Hey everyone, reviving this thread as @tkonolige, @jroesch, @antinucleon and I have been experimenting with adding some PRNG support to Relay.
While nothing is finalized, we are currently trying the Jax approach of explicit user-side PRNG key management. The reasoning is as follows: in general, most networks use PRNG quite simply, so the user defining the network
- in Relay, can easily pass around a key while they build the network
- in importers, can have a mutable field storing the key (in Python) and replace the key by splitting after each use.
For an example taken from Relay (VGG) and modified as suggested:
def get_classifier(input_data, num_classes, prng_key):
"""Get VGG classifier layers as fc layers."""
left, right = relay.random.split(prng_key)
flatten = relay.nn.batch_flatten(data=input_data)
fc6 = wrapper.dense_add_bias(data=flatten, units=4096, name="fc6")
relu6 = relay.nn.relu(data=fc6)
drop6 = relay.nn.dropout(data=relu6, rate=0.5, key=left)
fc7 = wrapper.dense_add_bias(data=drop6, units=4096, name="fc7")
relu7 = relay.nn.relu(data=fc7)
drop7 = relay.nn.dropout(data=relu7, rate=0.5, key=right)
fc8 = wrapper.dense_add_bias(data=drop7, units=num_classes, name="fc8")
return fc8
Note that we must only use a PRNG key once (treat it as a linear resource), but here we don’t need a key again so we can use both results from random.split. Then to use this in defining the full network, we can simply write (for example)
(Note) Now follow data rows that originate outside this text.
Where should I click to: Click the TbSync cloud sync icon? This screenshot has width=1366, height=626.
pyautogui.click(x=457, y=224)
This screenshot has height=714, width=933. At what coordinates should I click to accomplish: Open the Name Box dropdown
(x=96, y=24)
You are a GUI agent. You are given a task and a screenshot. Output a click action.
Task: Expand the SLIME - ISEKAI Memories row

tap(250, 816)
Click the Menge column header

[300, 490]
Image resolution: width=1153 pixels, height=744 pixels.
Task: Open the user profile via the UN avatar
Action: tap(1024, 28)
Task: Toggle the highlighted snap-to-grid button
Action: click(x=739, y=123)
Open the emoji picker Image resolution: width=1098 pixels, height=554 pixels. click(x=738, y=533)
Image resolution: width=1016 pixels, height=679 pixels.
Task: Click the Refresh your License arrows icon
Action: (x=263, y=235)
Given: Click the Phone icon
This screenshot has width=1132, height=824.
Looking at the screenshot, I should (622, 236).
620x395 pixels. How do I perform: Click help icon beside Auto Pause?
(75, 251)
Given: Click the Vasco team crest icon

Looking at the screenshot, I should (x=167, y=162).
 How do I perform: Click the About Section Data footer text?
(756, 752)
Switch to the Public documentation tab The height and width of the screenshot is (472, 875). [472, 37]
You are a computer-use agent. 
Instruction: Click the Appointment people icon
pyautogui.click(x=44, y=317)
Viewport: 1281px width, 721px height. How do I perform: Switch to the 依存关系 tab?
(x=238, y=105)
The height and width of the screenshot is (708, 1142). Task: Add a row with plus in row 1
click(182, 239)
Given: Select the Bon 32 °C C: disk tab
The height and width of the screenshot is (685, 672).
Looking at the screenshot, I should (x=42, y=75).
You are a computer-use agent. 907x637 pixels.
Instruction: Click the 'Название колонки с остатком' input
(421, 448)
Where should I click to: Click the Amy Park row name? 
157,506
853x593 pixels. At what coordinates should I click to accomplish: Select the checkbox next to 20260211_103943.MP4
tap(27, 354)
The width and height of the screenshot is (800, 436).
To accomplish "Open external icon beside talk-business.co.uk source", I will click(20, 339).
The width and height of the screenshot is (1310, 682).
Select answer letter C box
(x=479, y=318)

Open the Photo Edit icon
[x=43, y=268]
classifier = get_classifier(feature, num_classes, relay.random.key(0))
For an example with an importer (this is Caffe):
def convert_dropout(self, op):
""" Convert Dropout layer """
inputs = op.bottom
input_name = inputs[0]
next_key, dropout_key = _op.random.split(self.prng_key)
self.prng_key = next_key # we can wrap this in some helper method
params = dict()
dropout_params = op.dropout_param
params["rate"] = dropout_params.dropout_ratio
in_expr = self.exp_tab.get_expr(input_name)
out = _op.nn.dropout(in_expr, **params, key=dropout_key)
return out
Would love to hear your thoughts and if I missed any kind of edge case here! I’m also happy to try and write some pseudocode examples for more complicated use cases if anyone is interested.
EDIT: I forgot to mention that, as @eric-haibin-lin mentioned, this means we cannot plug in off-the-shelf PRNG kernels. However, we have written a splittable PRNG kernel in TIR (Threefry), so some of the ground work is done. This will also let us run on GPU.